ConfigsApr 27, 2026·3 min read

Neutralinojs — Lightweight Cross-Platform Desktop Apps

Build desktop applications with HTML, CSS, and JavaScript using a tiny native runtime instead of bundling Chromium.

Introduction

Neutralinojs lets you build cross-platform desktop applications using standard web technologies while keeping the binary size under 5 MB. Instead of shipping Chromium, it talks to the operating system's native webview, producing dramatically smaller and faster apps than Electron.

What Neutralinojs Does

  • Provides a lightweight runtime that uses the OS-native webview (WebKitGTK, Cocoa WKWebView, or Edge WebView2)
  • Exposes file system, OS shell, clipboard, and window APIs through a JavaScript client library
  • Produces self-contained binaries for Windows, macOS, and Linux from a single codebase
  • Supports a hot-reload development workflow with the neu run command
  • Offers both window and Chrome mode (opens in the default browser) for flexible UI rendering

Architecture Overview

The Neutralinojs runtime is a small C++ binary that starts an HTTP server on localhost and opens the OS webview pointed at it. The frontend communicates with the runtime over WebSockets using a JSON-RPC protocol. Native operations (file I/O, process spawning, system info) are handled by the C++ backend and exposed as async JavaScript functions via the Neutralino global object.
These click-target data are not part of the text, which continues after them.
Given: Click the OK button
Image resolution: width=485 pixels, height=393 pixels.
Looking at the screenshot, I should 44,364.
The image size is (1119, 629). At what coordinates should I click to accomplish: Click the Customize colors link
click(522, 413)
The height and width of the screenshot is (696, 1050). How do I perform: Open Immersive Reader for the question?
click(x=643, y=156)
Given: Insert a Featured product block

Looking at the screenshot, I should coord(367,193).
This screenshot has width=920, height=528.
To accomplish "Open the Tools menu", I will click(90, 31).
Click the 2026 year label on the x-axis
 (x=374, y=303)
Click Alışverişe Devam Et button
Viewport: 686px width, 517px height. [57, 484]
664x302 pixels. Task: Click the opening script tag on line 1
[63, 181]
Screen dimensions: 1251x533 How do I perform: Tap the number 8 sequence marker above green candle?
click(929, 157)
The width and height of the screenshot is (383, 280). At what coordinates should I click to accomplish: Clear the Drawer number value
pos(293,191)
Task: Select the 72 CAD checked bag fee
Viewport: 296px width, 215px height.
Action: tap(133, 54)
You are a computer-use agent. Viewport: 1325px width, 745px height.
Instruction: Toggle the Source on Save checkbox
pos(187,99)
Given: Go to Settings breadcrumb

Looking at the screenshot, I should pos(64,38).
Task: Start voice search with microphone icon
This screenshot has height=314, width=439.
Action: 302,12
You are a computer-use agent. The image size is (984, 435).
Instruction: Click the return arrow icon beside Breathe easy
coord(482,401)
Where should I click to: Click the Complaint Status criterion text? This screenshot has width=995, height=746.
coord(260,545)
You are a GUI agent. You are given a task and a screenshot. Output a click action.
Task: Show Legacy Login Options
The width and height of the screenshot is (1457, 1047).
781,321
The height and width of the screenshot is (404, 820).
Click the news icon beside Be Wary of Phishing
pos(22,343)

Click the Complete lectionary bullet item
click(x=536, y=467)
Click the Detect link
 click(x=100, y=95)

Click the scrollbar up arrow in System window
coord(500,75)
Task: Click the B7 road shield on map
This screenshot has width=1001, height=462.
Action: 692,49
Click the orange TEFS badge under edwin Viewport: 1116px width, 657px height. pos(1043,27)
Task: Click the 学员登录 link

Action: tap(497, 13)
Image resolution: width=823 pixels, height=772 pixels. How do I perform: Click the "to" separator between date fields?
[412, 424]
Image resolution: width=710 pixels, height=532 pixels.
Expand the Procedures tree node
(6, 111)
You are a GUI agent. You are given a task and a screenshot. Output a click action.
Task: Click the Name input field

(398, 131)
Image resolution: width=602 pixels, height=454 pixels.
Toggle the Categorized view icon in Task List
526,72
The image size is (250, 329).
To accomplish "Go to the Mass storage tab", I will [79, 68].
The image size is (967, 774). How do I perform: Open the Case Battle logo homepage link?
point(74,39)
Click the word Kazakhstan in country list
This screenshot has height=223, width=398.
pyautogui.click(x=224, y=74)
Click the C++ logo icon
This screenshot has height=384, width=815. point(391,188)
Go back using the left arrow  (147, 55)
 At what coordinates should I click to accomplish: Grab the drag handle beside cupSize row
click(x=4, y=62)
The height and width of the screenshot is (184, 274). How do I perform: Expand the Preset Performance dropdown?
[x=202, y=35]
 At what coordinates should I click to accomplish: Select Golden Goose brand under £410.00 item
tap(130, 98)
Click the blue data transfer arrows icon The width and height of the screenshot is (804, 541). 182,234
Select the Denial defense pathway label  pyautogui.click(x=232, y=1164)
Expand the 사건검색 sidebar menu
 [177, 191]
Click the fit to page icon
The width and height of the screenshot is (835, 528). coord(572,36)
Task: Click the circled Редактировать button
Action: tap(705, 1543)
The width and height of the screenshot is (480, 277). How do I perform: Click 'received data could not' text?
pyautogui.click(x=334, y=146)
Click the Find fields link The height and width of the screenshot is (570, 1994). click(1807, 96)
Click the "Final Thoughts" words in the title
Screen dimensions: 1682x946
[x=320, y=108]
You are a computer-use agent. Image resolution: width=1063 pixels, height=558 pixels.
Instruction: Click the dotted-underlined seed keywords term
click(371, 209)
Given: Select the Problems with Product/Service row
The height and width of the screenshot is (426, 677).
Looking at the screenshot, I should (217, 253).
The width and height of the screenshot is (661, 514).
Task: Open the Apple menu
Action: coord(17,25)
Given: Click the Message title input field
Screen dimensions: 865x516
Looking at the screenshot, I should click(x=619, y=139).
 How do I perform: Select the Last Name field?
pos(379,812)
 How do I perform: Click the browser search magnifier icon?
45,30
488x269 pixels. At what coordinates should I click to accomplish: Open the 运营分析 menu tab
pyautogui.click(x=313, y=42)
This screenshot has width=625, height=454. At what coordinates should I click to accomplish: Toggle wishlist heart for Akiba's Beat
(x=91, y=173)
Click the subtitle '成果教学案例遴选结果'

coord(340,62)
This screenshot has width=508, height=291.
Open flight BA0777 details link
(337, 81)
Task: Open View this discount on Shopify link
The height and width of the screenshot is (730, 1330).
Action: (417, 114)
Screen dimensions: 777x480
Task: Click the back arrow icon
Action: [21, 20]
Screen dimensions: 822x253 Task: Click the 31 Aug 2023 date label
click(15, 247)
Extensions allow running background processes in any language that speaks the same WebSocket protocol.

Self-Hosting & Configuration

  • Install the CLI globally: npm i -g @neutralinojs/neu
  • Configure app metadata, permissions, and window settings in neutralino.config.json
  • Use neu update to download the latest runtime binaries
  • Enable only the native APIs your app needs via the nativeAllowList setting
  • Build for all three platforms at once with neu build (cross-compilation from any host)

Key Features

  • Sub-5 MB binary size versus 150+ MB for Electron apps
  • OS-native webview eliminates Chromium overhead and memory bloat
  • Secure permission model — APIs are opt-in via an allowlist
  • Extension system for running backend processes in Node.js, Python, or any language
  • Hot-reload development with automatic frontend refresh

Comparison with Similar Tools

  • Electron — bundles Chromium for full browser compatibility but produces large binaries and high RAM usage
  • Tauri — Rust-based, also uses native webview; richer API surface but requires Rust toolchain
  • Wails — Go backend with native webview; best when backend logic is written in Go
  • NW.js — Chromium-based like Electron; similar size and memory tradeoffs
  • Progressive Web Apps — no installation needed but limited access to native OS APIs

FAQ

Q: Does Neutralinojs support React, Vue, or Svelte? A: Yes. Any frontend framework that outputs HTML/CSS/JS works. Point the framework build output to the Neutralinojs resources directory.

Q: How small are the output binaries? A: Typically 2-5 MB for the runtime plus your frontend assets, compared to 150+ MB for Electron.

Q: Can I access the file system and run shell commands? A: Yes. The Neutralino.filesystem and Neutralino.os APIs provide full access, gated by the config allowlist.

Q: Is there a way to run backend code? A: Yes. The extensions API lets you spawn a sidecar process (Node.js, Python, etc.) that communicates with the frontend via WebSockets.